Healthy eating is a good idea for everyone but particularly valuable for very young children’s growth and development.

As a new scheme to promote good early nutrition gets underway in Blackpool, a significant amount of attention has been paid to the research evidence that both supports this kind of work generally, and that provides specific information on the particular health challenges faced by local children.

The evidence is the foundation for the work.

This was the message that came across loud and clear at a presentation at Blackpool’s Better Start’s recent annual conference.

The programme team told delegates how they have commissioned HENRY to begin work in Blackpool from early in 2021. HENRY is already working in other A Better Start partnership areas in Bradford, Lambeth and Southend.

For those who haven’t come across the scheme, HENRY is an evidence-based, multi-layered approach to improving outcomes in nutrition, feeding and introducing a baby to solid food. HENRY provides a wide range of support for families underpinned by the belief that behaviour change is best achieved by helping parents gain the confidence, knowledge and skills they need for the family to adopt a healthier, happier lifestyle.

As Jo Medd, the National Family Support Manager at HENRY said: ‘We work with the whole family in a partnership approach, giving support rather than advice.’ With this in mind, the programme works hard to strike a balance between supporting families with their current feeding choices, and avoiding the promotion of bottle feeding.
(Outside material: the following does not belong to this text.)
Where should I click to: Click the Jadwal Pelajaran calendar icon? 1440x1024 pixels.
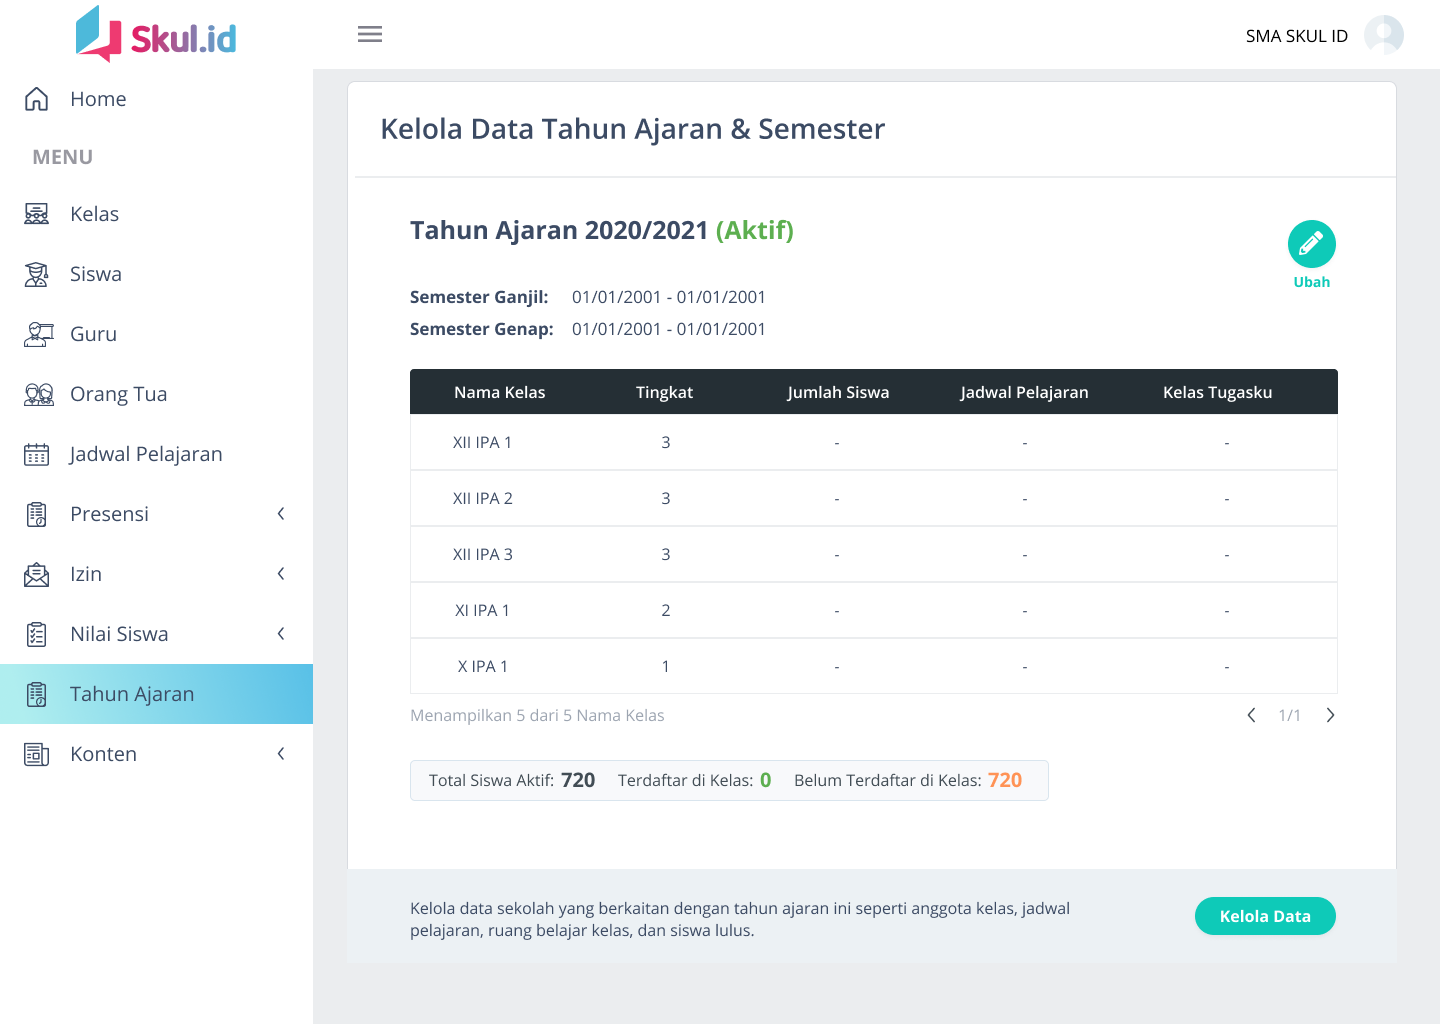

So, what were the facts that prompted Blackpool to introduce HENRY?

For a start, there is abundant evidence that nutrition during the first months and years of life has implications the rest of our lives. Early feeding preferences lay the foundation for our eating habits in subsequent years.

90% of children who are obese at age three will have excess weight as teenagers, leaving them at increased risks of numerous lifelong health conditions, including type 2 diabetes, coronary heart disease, types of cancer, and stroke, as well as psychological problems like depression and low self-esteem.

But in Blackpool there are specific causes for concern.

Poor health outcomes are seen across a wide range of indicators, including those relating to children and nutrition.

Breast feeding rates are low in comparison to national figures, with only 59% of new mothers initiating breastfeeding compared to 75% for England as a whole. And at the six-month health visitor visit, 30% of all mothers report weening prior to six-months.

As Debra Davies, from the Blackpool Centre for Early Childhood Development put it: ‘The dominant culture across the town is of bottle feeding and the premature introduction of solid foods.’

This seriousness of this can be seen in data showing a higher than national rate for hospital admissions for gastroenteritis in children under five.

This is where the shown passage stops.